Initial Graphical Representation

The first graphical representation was a pie chart illustrating the proportion of different sources of renewable energy consumption in the United States. This chart was selected because pie charts are effective for displaying percentage or proportional data, making it easy to compare parts of a whole. The data showed that solar energy accounted for 25%, wind energy accounted for 40%, hydroelectricity 20%, and other sources 15%. The source of this data was the U.S. Energy Information Administration (EIA, 2022). The pie chart provided a clear visual breakdown, highlighting wind energy as the predominant renewable energy source.

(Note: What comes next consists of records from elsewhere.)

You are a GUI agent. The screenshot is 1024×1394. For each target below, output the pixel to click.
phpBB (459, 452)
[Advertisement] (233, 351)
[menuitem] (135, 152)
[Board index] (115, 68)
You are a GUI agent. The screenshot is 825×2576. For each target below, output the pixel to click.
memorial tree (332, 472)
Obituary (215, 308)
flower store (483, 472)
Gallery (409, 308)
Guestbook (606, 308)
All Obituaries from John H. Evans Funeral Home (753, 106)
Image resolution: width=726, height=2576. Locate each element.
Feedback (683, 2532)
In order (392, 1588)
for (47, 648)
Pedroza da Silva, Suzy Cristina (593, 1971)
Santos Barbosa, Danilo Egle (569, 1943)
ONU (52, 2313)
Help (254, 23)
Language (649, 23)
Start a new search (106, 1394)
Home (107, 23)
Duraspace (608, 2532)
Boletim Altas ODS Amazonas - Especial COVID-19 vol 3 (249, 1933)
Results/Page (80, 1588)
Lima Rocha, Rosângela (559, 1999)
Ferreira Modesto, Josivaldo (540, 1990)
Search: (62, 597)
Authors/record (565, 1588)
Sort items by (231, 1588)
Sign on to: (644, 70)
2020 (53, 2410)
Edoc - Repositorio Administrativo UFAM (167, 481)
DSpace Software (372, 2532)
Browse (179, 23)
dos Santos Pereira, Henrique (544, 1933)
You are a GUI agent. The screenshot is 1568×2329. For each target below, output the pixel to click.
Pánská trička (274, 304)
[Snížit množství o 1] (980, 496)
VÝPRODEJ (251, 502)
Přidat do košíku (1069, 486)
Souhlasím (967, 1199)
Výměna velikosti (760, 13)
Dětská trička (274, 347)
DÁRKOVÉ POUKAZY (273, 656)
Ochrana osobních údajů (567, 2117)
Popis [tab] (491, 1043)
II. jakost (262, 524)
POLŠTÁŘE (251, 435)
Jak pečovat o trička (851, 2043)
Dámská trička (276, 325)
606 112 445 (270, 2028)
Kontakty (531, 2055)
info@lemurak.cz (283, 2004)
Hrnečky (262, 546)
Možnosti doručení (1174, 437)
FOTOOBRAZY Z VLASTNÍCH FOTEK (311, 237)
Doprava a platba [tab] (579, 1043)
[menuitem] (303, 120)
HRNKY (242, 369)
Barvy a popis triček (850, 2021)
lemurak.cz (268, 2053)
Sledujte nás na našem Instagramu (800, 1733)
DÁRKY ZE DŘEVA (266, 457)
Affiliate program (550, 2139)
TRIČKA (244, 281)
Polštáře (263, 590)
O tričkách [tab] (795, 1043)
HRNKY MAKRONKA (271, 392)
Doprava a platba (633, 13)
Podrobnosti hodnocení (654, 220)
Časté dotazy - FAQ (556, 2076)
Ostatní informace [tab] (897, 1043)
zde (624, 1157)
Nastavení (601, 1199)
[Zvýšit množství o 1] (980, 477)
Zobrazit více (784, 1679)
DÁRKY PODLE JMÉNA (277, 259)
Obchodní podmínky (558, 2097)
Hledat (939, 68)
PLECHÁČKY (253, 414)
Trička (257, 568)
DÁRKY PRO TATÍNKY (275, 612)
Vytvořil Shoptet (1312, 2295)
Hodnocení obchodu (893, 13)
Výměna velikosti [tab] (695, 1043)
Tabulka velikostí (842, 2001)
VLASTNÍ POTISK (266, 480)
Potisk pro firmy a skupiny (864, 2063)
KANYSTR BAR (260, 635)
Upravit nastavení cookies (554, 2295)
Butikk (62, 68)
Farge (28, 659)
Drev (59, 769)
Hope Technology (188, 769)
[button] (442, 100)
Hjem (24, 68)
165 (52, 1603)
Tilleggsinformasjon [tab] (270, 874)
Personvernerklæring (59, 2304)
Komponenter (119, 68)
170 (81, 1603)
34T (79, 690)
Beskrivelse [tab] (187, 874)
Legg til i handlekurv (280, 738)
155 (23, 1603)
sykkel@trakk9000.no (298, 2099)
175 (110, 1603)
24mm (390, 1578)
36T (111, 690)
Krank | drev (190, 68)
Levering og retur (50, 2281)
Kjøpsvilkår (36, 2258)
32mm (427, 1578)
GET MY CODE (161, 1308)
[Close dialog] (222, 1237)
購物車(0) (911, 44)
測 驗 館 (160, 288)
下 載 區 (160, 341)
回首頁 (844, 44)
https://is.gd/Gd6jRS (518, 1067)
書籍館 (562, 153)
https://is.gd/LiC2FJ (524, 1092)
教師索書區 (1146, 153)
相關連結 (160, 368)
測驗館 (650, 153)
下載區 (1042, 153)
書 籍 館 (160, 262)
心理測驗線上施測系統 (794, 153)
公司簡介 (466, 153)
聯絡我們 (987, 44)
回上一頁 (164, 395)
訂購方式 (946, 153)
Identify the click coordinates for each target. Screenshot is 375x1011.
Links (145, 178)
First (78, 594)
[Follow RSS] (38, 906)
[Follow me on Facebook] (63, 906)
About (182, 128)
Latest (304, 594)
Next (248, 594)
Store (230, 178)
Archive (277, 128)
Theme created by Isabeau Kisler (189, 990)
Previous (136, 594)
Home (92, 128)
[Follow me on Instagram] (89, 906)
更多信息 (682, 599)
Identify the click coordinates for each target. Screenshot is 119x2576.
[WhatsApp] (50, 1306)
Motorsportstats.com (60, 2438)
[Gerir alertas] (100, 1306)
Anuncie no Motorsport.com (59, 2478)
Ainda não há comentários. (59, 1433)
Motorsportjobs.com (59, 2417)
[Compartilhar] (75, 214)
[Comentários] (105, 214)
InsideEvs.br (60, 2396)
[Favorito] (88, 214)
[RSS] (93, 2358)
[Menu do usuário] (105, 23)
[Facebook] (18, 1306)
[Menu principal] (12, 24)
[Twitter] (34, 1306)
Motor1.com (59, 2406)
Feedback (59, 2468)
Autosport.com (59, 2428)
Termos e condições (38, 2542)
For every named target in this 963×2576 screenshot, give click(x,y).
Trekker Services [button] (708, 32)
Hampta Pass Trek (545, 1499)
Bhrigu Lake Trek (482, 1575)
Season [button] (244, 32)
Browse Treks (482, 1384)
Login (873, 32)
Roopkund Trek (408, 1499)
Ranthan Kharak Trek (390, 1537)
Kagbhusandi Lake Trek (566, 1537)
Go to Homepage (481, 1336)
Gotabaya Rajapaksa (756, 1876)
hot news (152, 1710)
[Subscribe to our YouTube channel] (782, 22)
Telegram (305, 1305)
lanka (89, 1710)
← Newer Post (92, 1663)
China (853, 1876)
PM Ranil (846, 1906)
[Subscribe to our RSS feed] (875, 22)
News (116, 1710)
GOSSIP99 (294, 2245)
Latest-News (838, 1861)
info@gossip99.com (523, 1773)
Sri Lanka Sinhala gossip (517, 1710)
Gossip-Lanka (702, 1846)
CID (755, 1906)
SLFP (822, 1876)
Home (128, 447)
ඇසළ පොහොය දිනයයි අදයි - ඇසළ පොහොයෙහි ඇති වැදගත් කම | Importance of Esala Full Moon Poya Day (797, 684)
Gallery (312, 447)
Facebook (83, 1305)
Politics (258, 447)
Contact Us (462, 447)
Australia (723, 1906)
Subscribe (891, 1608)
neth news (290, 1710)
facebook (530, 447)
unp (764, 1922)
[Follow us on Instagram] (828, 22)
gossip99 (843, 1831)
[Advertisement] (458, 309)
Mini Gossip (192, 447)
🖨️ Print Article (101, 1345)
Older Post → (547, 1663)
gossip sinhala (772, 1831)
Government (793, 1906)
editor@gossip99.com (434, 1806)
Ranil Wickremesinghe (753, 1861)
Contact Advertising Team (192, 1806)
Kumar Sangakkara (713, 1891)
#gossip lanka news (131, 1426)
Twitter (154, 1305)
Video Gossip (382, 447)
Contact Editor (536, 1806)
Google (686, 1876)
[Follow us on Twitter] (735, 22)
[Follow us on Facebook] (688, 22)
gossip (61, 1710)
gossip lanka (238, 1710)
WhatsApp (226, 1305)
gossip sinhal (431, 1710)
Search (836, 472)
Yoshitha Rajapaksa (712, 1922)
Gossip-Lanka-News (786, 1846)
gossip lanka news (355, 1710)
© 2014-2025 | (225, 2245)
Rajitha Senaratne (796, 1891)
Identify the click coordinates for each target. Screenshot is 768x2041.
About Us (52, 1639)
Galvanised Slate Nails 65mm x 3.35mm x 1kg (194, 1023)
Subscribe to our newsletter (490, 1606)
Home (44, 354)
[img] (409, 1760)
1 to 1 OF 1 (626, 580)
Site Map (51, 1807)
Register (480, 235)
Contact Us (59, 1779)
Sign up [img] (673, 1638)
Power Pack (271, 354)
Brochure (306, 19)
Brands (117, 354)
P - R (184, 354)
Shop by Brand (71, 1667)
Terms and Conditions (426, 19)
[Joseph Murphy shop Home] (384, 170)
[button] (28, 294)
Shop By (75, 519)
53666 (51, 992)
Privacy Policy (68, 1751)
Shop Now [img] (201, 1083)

Second Graphical Representation: Bar Graph

The second data set focused on the growth rate of renewable energy installations over the past decade. The data included annual installation numbers for solar, wind, and hydroelectric power, measured in megawatts (MW). A bar graph was created to compare the growth annually from 2012 to 2022. Bar graphs are suitable for illustrating changes over time and enabling easy comparison across categories. The graph revealed that solar energy installations experienced the highest growth, with a steep increase from 2018 onwards, likely due to policy incentives and technological advancements (National Renewable Energy Laboratory [NREL], 2022). Wind and hydroelectric installations showed steadier, smaller growth rates. This visual supports discussions about the rapid expansion of solar energy within the renewable sector.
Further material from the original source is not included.